Quoted passage
# very fist fursuit head- help, please!



## natari the husky (May 2, 2012)

Hello! I have decided to try building a partial fursuit and I need some critique on the base of the head. I made it out of a milk jug and glued felt on the inside so it is more comfortable to  wear.

Anyways, here is the front shot:
http://glow-bats.deviantart.com/#/d4ygp9d
And the back:
http://glow-bats.deviantart.com/#/d4ygpem 

Thank you!


----------



## Mxpklx (May 3, 2012)

Well In most of my cosplay costumes I used an inside of a construction helmet I'd modified, but that's really advanced. 
But I think if it fits, it works. And make sure that too much weight on the front won't pull it forward, which was one of my biggest problems with costumes. Otherwise it looks good, but I'm no expert on fursuit making.

And I like your title "very fist fursuit head" You mean you're making a fisthead costume? :V
http://www.youtube.com/watch?v=4ElP2LLvMlY


----------



## zachhart12 (May 3, 2012)

A fursuit head...made out of a milk...jug...just no.


----------



## natari the husky (May 3, 2012)

@Mxpklx:


Thank you! It is sort of just a test and if it does not work I will use different materials.
Don't worry- I'm not making a fisthead costume- just spelling errors.

Brief
Could you repeat word for word the part of the fursuit thread above, starting at "Well In most" and ending at "a milk...jug...just no."?

Dataset content
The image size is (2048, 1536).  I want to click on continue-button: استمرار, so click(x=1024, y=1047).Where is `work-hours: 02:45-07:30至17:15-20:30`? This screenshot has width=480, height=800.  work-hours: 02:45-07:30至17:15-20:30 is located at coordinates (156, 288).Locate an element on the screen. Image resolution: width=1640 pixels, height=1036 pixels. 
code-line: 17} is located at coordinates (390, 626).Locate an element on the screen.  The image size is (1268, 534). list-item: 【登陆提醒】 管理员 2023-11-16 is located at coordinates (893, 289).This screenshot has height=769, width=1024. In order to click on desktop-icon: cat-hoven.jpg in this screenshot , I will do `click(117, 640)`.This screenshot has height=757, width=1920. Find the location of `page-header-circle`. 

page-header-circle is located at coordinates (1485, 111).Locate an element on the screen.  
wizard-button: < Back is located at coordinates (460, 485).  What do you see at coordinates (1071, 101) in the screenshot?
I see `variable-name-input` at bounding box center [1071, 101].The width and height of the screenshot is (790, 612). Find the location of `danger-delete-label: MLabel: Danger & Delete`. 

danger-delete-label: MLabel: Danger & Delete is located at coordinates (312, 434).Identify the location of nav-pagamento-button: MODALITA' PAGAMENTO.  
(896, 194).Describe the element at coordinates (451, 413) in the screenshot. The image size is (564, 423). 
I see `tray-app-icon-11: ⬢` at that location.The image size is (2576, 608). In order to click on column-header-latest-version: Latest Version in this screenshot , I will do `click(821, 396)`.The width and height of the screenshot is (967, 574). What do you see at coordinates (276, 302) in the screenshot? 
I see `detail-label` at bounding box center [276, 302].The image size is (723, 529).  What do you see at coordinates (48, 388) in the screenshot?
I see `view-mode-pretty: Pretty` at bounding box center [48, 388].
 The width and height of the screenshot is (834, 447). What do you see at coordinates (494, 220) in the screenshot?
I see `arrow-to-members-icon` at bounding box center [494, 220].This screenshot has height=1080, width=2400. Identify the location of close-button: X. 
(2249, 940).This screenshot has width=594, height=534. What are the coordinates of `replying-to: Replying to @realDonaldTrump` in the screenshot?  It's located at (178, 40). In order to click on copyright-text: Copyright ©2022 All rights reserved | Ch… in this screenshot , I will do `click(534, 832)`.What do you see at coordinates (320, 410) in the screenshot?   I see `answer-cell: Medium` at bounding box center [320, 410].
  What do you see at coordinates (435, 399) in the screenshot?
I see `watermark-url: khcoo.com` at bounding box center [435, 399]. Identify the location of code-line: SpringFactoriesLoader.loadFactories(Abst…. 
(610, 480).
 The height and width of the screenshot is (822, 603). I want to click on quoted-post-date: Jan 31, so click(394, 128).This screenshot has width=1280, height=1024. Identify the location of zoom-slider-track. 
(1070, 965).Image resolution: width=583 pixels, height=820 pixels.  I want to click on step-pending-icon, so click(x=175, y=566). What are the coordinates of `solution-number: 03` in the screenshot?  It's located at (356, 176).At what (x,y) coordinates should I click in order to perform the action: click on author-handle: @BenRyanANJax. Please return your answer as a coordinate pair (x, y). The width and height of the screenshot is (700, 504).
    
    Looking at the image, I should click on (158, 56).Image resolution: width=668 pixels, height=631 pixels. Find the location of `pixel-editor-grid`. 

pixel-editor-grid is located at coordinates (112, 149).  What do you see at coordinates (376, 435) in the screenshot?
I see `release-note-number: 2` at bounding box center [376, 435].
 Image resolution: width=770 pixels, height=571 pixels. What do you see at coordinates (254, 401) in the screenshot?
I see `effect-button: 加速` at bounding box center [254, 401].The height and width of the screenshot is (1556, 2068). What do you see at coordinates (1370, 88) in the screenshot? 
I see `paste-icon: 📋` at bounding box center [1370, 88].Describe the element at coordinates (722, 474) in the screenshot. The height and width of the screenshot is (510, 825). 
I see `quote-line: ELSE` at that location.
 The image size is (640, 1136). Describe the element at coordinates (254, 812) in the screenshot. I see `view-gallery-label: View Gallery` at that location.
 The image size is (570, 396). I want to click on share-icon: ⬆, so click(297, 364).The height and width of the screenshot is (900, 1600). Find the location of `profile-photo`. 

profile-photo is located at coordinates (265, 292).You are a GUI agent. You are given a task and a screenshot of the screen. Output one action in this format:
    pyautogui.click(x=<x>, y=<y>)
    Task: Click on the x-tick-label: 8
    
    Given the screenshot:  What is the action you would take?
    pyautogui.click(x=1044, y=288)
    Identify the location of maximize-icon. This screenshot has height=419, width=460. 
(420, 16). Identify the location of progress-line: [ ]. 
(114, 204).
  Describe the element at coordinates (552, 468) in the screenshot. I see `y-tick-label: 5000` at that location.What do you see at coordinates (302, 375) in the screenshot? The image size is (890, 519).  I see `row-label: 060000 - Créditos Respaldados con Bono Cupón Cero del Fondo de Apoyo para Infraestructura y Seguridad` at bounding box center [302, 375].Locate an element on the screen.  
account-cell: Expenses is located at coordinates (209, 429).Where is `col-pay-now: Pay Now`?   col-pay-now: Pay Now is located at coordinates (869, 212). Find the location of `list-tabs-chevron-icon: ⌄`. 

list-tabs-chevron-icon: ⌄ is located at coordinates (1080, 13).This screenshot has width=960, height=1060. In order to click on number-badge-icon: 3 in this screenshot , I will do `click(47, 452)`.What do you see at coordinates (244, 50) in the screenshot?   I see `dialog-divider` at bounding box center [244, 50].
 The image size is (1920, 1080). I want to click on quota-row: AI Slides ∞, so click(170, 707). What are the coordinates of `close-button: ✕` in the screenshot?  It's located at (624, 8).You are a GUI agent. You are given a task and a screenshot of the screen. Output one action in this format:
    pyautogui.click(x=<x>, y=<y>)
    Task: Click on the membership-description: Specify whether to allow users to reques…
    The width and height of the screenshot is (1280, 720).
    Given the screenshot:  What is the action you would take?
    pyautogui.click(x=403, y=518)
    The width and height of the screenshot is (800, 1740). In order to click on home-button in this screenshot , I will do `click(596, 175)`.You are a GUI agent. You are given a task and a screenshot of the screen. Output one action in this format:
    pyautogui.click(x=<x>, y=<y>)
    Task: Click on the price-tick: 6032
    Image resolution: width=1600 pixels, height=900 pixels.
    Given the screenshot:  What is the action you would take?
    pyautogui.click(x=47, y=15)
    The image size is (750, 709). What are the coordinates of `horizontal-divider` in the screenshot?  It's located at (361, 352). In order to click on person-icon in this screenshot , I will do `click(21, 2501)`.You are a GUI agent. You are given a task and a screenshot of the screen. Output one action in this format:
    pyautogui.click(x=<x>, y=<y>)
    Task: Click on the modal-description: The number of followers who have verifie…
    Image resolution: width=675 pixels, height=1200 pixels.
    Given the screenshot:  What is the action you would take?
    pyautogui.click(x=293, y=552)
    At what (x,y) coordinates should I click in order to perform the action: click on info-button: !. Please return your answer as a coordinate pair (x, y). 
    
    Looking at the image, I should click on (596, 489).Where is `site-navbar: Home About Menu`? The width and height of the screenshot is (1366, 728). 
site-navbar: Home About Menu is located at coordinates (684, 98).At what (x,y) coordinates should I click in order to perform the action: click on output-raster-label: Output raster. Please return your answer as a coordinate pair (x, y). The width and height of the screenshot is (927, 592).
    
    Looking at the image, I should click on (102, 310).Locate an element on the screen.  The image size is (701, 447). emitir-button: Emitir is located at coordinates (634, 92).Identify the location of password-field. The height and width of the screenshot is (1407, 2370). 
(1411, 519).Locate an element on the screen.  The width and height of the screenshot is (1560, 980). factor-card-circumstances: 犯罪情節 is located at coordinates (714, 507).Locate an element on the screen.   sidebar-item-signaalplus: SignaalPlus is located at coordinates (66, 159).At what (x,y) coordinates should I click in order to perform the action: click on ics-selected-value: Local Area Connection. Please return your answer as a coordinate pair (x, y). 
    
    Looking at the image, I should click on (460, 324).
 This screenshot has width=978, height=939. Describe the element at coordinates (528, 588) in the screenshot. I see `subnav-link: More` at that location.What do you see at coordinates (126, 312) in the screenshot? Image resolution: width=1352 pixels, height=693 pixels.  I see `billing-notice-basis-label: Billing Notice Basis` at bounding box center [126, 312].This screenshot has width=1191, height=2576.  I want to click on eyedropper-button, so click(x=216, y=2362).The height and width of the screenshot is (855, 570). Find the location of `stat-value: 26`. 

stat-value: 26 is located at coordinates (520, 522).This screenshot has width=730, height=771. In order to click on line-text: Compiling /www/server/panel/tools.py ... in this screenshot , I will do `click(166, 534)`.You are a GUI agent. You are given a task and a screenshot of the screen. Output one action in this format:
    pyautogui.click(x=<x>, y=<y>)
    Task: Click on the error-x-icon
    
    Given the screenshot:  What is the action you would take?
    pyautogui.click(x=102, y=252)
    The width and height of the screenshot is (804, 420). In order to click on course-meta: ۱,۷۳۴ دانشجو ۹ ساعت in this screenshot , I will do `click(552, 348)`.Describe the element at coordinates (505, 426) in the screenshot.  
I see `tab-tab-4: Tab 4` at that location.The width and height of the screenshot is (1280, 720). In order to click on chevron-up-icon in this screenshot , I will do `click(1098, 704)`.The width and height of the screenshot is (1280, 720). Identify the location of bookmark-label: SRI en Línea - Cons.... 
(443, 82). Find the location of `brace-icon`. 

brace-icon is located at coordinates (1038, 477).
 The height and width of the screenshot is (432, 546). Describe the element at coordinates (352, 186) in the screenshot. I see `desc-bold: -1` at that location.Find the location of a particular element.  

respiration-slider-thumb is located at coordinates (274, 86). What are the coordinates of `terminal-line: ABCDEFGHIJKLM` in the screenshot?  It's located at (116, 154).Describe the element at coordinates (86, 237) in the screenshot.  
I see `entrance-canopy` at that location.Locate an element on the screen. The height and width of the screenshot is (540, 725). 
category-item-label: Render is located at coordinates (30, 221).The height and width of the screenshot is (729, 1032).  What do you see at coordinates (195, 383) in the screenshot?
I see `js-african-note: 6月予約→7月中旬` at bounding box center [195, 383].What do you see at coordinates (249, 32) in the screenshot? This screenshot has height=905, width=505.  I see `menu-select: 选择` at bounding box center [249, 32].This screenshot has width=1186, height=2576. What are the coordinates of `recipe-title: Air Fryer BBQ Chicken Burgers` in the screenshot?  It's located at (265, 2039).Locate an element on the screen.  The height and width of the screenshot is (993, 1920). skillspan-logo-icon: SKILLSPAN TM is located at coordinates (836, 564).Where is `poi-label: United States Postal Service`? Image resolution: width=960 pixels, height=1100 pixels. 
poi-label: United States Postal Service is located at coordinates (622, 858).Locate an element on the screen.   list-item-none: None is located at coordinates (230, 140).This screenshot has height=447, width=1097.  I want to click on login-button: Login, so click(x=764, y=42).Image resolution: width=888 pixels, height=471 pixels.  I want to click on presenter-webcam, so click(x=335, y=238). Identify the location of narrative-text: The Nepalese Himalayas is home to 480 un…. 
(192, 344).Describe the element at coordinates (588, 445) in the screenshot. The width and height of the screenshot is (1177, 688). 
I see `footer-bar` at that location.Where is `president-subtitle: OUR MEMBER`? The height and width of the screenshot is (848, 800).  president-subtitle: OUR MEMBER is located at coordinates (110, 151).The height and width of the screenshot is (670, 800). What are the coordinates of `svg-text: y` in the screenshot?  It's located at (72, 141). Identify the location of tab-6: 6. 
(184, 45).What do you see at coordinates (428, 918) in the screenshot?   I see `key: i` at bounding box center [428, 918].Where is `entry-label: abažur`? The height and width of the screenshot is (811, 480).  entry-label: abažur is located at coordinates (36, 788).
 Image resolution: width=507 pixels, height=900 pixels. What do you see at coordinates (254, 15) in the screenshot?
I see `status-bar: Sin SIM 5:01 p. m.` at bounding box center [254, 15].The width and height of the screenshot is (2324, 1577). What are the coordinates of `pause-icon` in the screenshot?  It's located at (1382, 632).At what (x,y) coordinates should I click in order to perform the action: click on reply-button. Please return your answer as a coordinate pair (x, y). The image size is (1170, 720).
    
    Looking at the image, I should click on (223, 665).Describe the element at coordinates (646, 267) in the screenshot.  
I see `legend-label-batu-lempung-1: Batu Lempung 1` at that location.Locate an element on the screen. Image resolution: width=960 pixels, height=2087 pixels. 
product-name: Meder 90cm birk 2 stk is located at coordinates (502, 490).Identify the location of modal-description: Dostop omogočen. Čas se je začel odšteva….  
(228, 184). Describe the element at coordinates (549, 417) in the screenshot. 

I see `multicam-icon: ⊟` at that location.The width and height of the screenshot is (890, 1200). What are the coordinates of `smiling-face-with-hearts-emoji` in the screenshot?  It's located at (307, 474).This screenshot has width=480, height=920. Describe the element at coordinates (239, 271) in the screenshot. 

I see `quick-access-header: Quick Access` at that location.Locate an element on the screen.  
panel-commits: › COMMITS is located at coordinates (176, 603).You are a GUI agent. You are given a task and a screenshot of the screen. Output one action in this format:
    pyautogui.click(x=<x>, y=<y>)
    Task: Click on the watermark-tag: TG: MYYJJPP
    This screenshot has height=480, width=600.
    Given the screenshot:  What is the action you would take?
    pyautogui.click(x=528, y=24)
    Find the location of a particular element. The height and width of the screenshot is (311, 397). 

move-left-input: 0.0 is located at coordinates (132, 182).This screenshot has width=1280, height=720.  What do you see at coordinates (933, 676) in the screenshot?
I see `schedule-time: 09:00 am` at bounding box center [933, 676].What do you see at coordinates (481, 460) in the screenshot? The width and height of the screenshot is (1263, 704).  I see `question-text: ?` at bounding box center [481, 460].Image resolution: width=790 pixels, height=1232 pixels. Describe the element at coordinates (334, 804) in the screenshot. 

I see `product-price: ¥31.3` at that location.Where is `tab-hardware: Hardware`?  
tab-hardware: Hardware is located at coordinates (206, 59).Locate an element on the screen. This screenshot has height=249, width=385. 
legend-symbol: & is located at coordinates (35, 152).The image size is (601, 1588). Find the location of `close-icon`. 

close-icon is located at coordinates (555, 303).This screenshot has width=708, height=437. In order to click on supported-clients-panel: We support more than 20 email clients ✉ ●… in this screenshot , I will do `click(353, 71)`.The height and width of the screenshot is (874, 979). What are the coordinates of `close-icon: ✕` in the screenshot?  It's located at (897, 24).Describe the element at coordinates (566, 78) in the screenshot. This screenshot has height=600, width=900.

Completed task
Well In most of my cosplay costumes I used an inside of a construction helmet I'd modified, but that's really advanced. 
But I think if it fits, it works. And make sure that too much weight on the front won't pull it forward, which was one of my biggest problems with costumes. Otherwise it looks good, but I'm no expert on fursuit making.

And I like your title "very fist fursuit head" You mean you're making a fisthead costume? :V
http://www.youtube.com/watch?v=4ElP2LLvMlY


----------



## zachhart12 (May 3, 2012)

A fursuit head...made out of a milk...jug...just no.